Last year, the concert series spent about $60,000 on artist fees to book acts like Susan Tedeschi and Rusted Root.

This year, that cost was reduced to about $40,000, Kramer said.

“In past years, we might have had one or two real big names on the series,” Waldman said. “I knew we weren’t going to have the budget to do that.”

However, he said he was pleased with the way the five-concert lineup came together to include Big Kenny, the Rhythm Devils, Easy-Star All-Stars, JJ Grey and Mofro and Emmitt-Nershi Band.

“Some of it was relationships with managers,” he said. “And some of it was luck with the availability of these artists on a Friday night. (Rhythm Devils) were certainly the biggest marquee value as far as having two members of the Grateful Dead as well as having Keller (Williams), who is pretty strong on his own.”

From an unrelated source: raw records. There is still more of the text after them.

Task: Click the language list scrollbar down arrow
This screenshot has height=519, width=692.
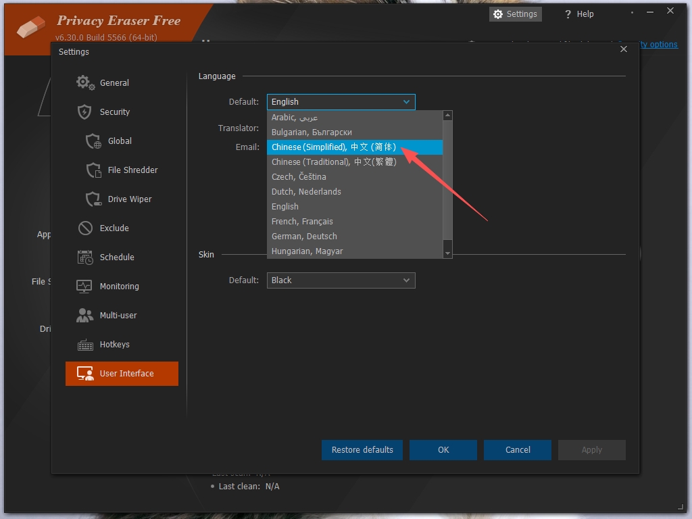Action: coord(447,253)
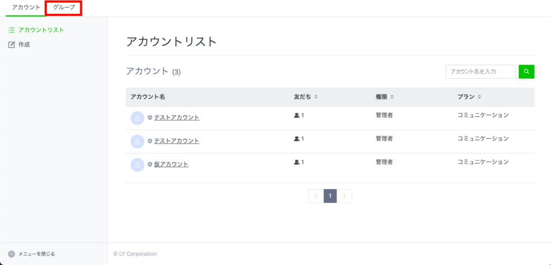Click the create pencil icon in sidebar
The height and width of the screenshot is (265, 551).
click(11, 45)
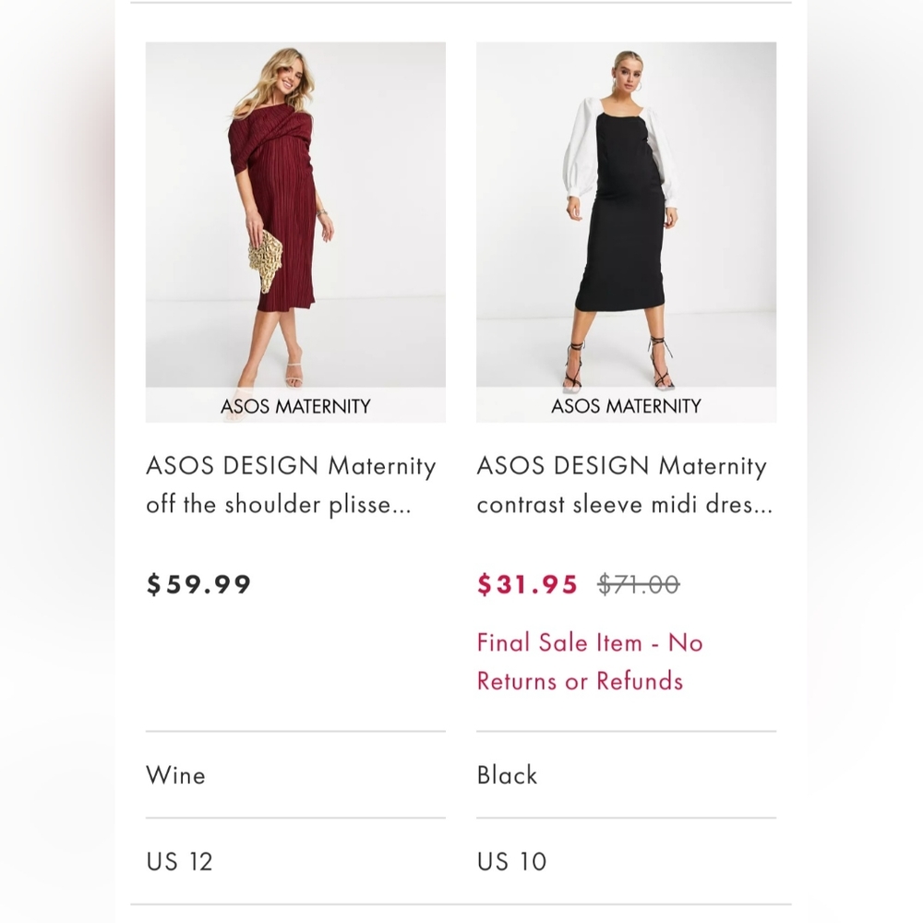
Task: Choose the US 10 size option
Action: [511, 861]
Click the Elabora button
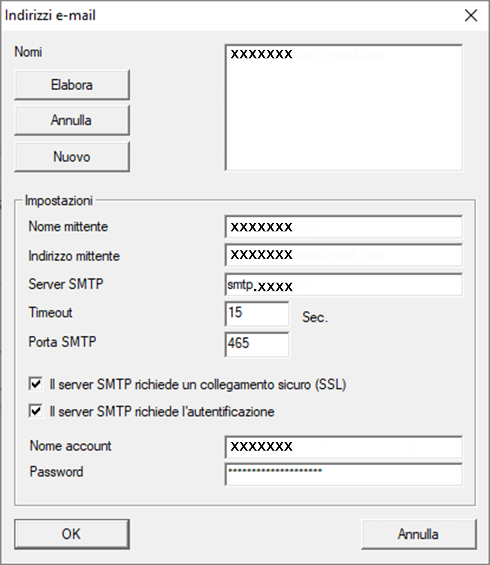 [72, 85]
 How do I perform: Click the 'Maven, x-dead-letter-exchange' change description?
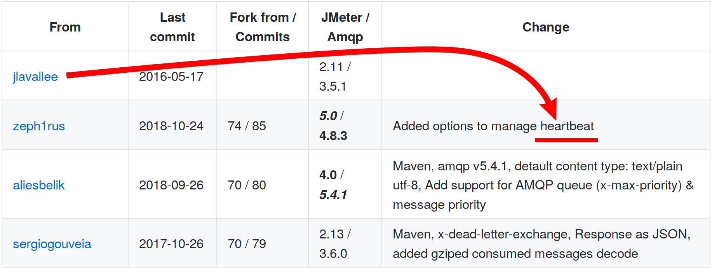541,244
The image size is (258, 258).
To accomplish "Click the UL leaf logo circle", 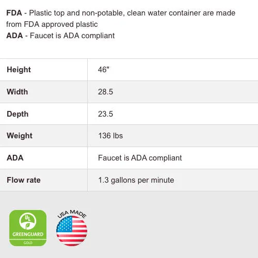I will (x=28, y=221).
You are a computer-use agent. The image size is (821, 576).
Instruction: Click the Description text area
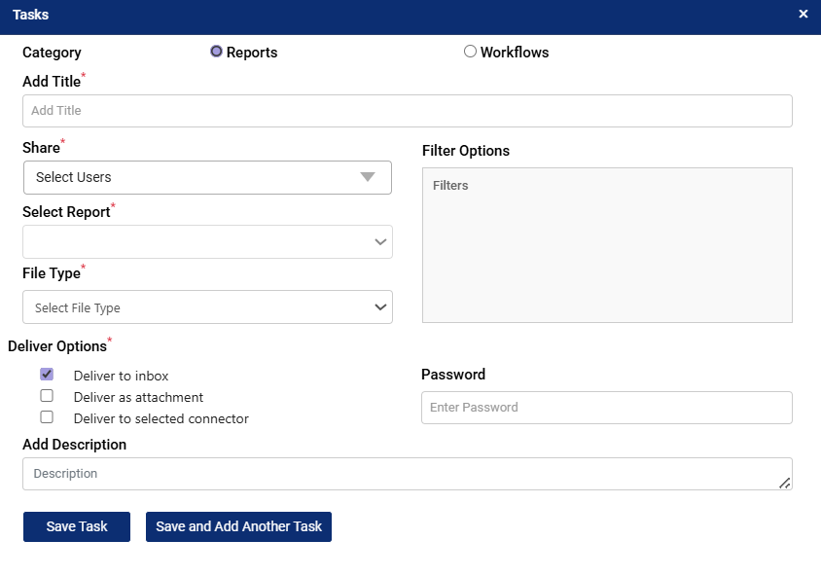coord(399,474)
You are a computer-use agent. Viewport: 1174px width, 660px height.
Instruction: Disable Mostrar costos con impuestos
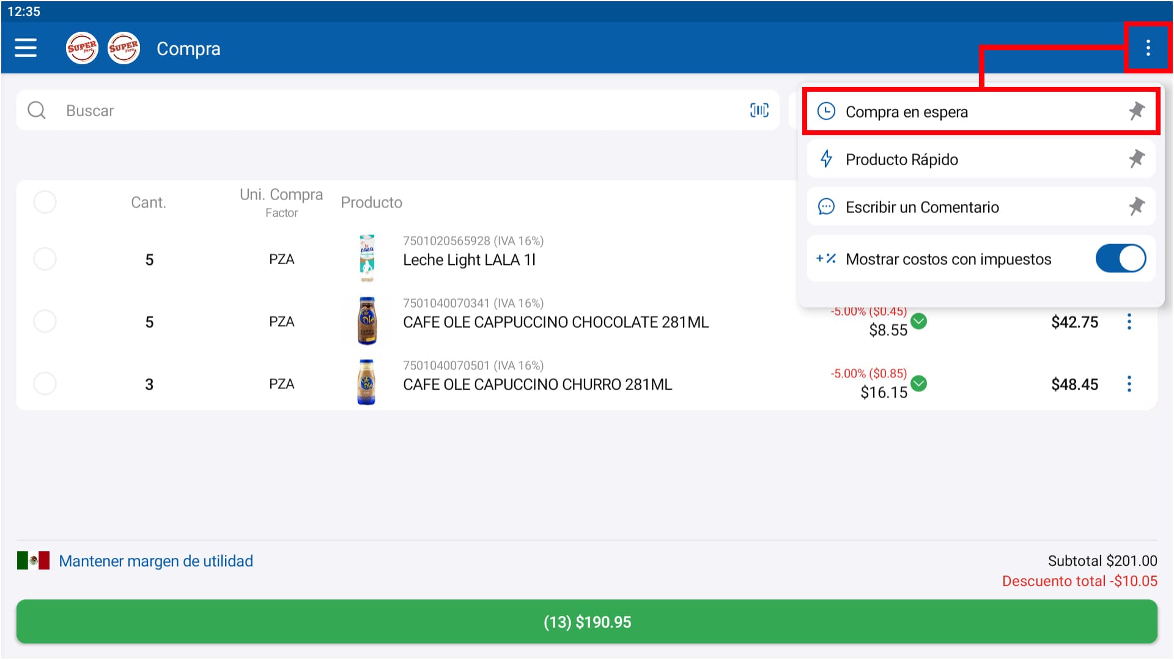[x=1120, y=258]
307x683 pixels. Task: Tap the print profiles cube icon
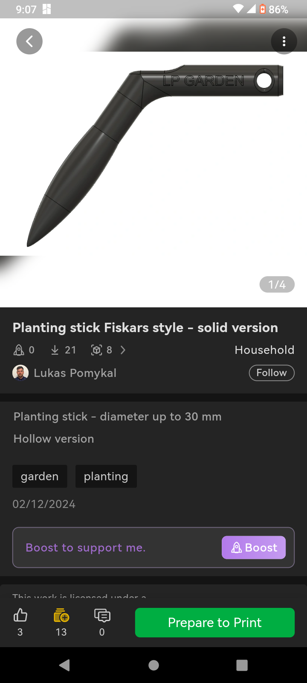(x=97, y=350)
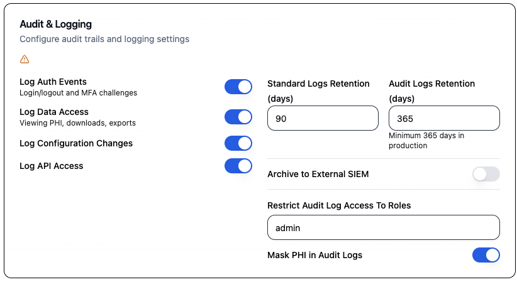The height and width of the screenshot is (282, 517).
Task: Disable the Mask PHI in Audit Logs switch
Action: pos(486,255)
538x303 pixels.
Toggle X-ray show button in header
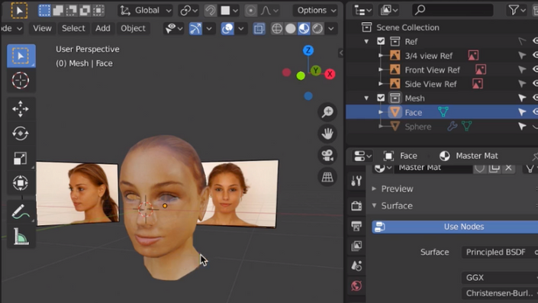[x=259, y=28]
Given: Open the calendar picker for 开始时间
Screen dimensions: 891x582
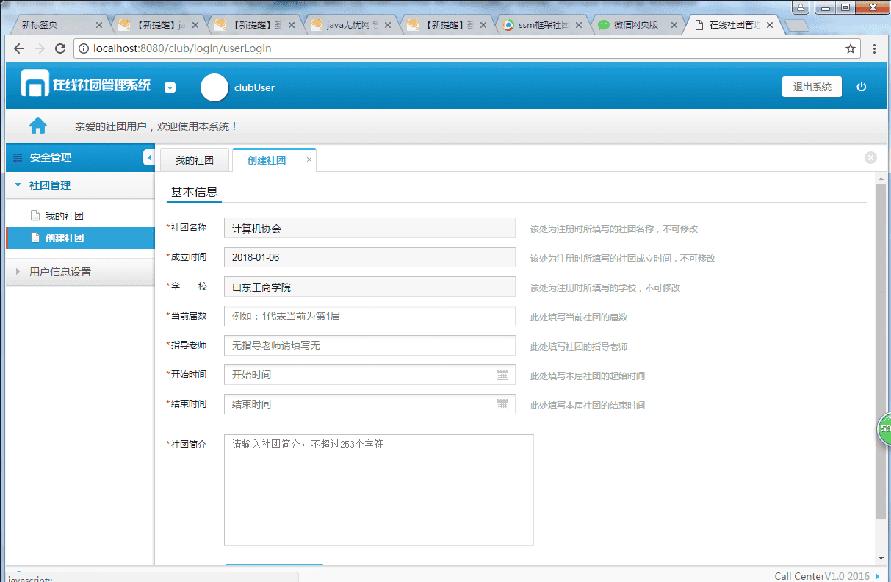Looking at the screenshot, I should click(502, 375).
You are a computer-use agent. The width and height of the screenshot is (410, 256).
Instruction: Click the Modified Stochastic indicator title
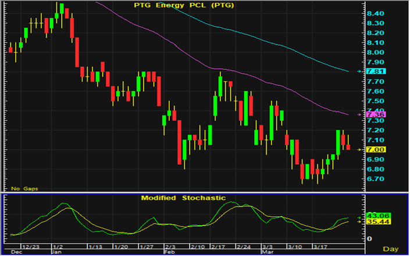click(x=176, y=198)
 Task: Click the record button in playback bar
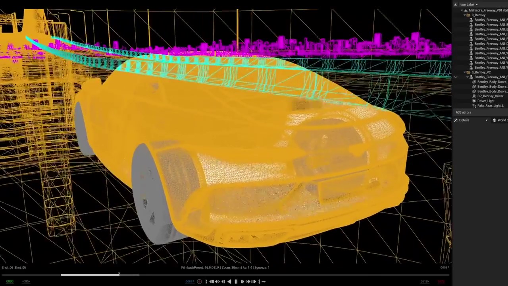(199, 281)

In addition to cutting costs, the series organizers put on a fundraiser in March. They are planning another benefit concert for the fall in addition to repeating the spring fundraiser.

But, like many nonprofits, funding from individual and corporate donations still is down from years past.

“We’re still down on donations, and we have to be very realistic for the whole nonprofit sector,” Kramer said. “But, next year is our 20th anniversary, and we are already looking forward to that.”